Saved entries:
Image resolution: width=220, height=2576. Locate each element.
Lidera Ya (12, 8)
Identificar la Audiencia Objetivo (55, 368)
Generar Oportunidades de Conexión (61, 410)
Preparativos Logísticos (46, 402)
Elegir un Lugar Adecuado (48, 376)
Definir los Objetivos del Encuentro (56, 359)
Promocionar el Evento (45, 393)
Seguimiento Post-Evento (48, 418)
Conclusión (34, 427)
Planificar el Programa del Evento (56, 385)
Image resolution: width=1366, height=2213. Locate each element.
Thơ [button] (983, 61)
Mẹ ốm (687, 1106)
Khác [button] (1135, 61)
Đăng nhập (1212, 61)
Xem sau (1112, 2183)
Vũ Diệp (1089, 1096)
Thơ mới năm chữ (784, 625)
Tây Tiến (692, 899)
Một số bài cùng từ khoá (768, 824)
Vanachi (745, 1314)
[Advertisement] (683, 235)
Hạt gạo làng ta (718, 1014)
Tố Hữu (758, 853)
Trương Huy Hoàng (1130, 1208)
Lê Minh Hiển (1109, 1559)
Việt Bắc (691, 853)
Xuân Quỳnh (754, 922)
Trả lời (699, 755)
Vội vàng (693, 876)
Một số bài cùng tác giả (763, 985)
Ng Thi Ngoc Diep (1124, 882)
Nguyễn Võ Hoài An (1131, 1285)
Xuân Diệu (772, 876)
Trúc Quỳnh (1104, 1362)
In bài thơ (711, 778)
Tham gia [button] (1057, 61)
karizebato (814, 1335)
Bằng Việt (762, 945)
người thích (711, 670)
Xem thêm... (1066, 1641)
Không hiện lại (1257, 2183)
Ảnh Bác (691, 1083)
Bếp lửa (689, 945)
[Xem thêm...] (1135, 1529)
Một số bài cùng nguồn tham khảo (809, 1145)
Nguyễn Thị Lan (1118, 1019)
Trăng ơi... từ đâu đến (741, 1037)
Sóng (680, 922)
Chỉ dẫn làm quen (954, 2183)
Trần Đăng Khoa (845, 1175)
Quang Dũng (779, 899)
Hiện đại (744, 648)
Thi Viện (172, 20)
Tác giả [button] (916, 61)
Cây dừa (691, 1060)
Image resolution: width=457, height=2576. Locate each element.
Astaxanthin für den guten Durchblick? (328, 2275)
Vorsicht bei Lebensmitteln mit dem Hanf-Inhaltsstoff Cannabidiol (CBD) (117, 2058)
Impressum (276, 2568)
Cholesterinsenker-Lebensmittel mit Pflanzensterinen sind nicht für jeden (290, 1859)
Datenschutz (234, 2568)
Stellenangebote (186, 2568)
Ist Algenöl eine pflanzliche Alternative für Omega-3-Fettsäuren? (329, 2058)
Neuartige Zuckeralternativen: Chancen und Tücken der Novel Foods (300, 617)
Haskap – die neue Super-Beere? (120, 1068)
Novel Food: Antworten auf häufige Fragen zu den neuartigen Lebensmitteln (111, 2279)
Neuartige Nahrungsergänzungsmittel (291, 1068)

#### REQUIRED WORK
The answer must be every line of the records that holds the string "Locate".

#### EXPECTED ANSWER
Image resolution: width=220, height=2576. Locate each element.
Image resolution: width=1366, height=2213. Locate each element.
Image resolution: width=457, height=2576. Locate each element.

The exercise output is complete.